Pick out the lines below with "computer" and list them.

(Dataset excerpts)
§ §
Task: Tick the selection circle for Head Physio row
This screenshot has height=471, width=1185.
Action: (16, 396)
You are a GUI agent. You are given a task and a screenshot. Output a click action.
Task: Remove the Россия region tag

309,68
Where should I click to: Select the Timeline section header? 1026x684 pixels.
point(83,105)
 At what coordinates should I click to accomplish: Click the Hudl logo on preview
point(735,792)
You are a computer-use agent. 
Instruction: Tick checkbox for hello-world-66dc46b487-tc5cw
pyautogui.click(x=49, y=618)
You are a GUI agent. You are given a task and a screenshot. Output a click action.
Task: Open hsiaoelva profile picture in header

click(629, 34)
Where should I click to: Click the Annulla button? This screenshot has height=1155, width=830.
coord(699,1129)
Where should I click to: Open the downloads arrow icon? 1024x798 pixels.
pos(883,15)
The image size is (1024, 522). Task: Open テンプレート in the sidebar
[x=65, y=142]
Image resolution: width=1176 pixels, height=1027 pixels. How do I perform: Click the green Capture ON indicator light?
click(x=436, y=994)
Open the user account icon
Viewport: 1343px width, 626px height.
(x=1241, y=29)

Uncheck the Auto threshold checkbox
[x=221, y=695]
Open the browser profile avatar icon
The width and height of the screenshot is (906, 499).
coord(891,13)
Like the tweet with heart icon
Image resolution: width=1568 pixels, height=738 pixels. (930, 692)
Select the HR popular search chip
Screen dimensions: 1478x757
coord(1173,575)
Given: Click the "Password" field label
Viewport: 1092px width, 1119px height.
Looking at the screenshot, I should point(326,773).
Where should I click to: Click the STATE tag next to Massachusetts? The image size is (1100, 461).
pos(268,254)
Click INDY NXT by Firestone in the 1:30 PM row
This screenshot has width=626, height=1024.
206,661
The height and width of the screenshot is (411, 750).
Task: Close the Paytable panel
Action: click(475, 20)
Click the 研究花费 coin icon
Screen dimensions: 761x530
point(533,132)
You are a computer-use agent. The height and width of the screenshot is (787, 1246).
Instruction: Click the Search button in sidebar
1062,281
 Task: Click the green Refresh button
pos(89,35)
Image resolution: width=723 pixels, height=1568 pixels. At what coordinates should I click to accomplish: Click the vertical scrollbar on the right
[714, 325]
§ §
RESPONSE TO THIS EXERCISE
You are a computer-use agent. 
You are a computer-use agent. The height and width of the screenshot is (787, 1246).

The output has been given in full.